Mayer then offered up a half-hearted apology for the incident, telling The Comic's Comic, "I felt really bad. I felt like I ruined his set [The situation was] combative in the sense that the crowd didn't really accept the fact that the jock, the guy who gets the girls, was at a place where the guys go who talk about how they don't get the girls." For someone who sings a song called "My Stupid Mouth," you'd think he'd know when to shut it.
His general TMI habit
Within one 2010 Rolling Stone interview, readers learned about Mayer's fascination with "poop Twitters" (don't Google them), his porn habits (hint: he looks at a lot of it), obsessive masturbation, and his sex dreams (in which paparazzi make him unable to perform). He admitted at the time, "I don't know how much further I can do this before I'm a dead body on the side of the road. I mean, either I'm a total f**king nut case who can explain himself, or I'm really not crazy and I can explain myself. I don't know yet."
How he can turn it around
Every so often, Mayer will make headlines for doing something awesome, like in April 2013 when he helped build homes for veterans, or in July 2013 when he gifted a fan with a guitar, or in October 2015 when he gave away 10,000 tickets to see him perform with Dead & Company. Even as far back as 2010 when he was most reviled, the Isaac Foundation, with whom Mayer worked previously, defended the Grammy winner as a "kind, caring, and compassionate person." He even collaborated on a laundry line for charity in 2016.

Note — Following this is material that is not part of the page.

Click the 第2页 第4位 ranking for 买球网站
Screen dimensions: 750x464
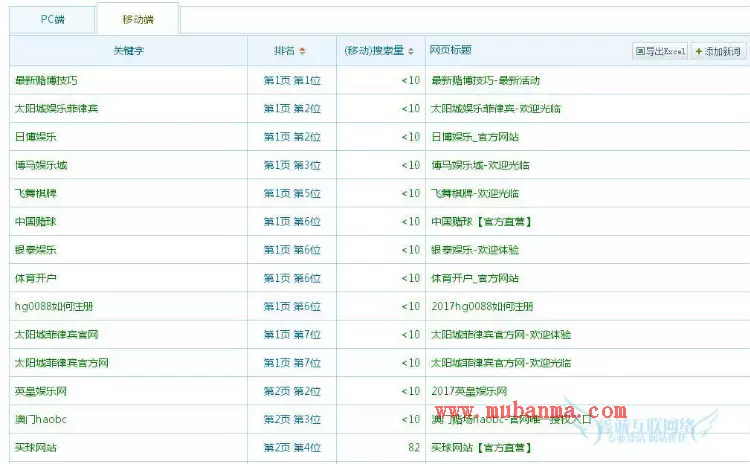pos(291,447)
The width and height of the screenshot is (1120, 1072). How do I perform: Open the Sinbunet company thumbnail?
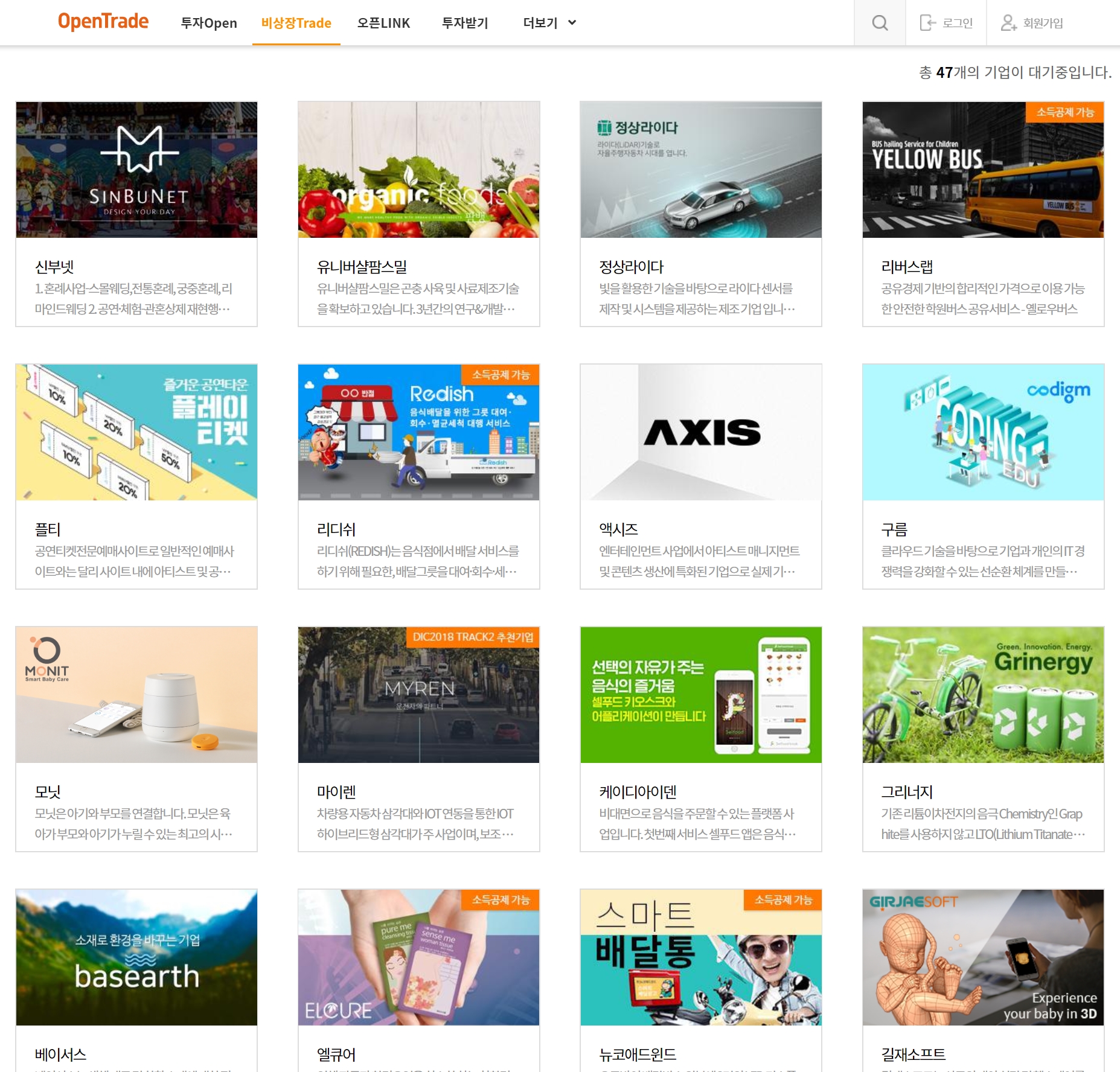pos(136,170)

Above all things, Mayer is an incredibly talented musician. Continuum is a masterpiece, and his other works are well worth repeat listens as well. If he can keep his nose to the grindstone and his mug out of gossip headlines (unless it's for something deliberately silly, like his hilarious skincare video, or for his impromptu jam sessions with willing comedians), his music will ultimately be his legacy instead his lack of media training.